栽培きのこの恐怖

 スーパーで売っているきのこのほとんどは、菌床栽培で作られたものです。

 これは、おがくずと米ぬかを混ぜた培養基を使って栽培するもので、温度や湿度をきちんと管理することによって、一年中きのこを発生させることができますから、商品としてのきのこ栽培を成り立たせるには、これ以外の方法はないといっていい、確立されたやり方です。

 菌床栽培によって作られたきのこと、天然ものやホダ木栽培によるものとを食べ比べてみると、食味のちがいは歴然としています。
 歯切れやボリュームもちがいますが、なんといっても野趣あふれるきのこの香りは、比べようもありません。

 でも、一年中新鮮なきのこを食べたいという、日本人のわがままな食生活にとって、菌床栽培きのこは欠かせないものになっているといっていいと思います。

 ところで、このあいだ、知人から、おそろしい話を聞きました。

 菌床栽培のためのおがくず原料になる広葉樹の一部に、輸入木材があるというのです。
 輸入木材には、防腐剤や防虫剤が注入されています。
 なかには、シロアリ防除のための薬物が入っているものもあるとか。

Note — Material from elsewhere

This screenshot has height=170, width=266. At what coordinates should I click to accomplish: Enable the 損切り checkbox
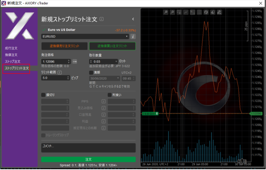coord(43,95)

(これについては未確認)
 そのような材から作られたおがくずで栽培されたきのこは・・・!。

 やはりきのこは、栽培するなら原木栽培にするか、出所のはっきりした安全なおがくずを使ってほしいと思いました。

 きのこ栽培家の中には、おがくずではなく、輸入前に残留農薬をチェック済みのトウモロコシの芯を使っておられる方もおられます。
 きのこのパッケージにも、十分、注意すべきですね。

 そういえば、「原木栽培」を強調したきのこのコマーシャルを耳にするようにも、なりました。

 きのこに限らず、食べものに対する想像力が、もっともっと必要な時代になりつつあることを感じさせられます。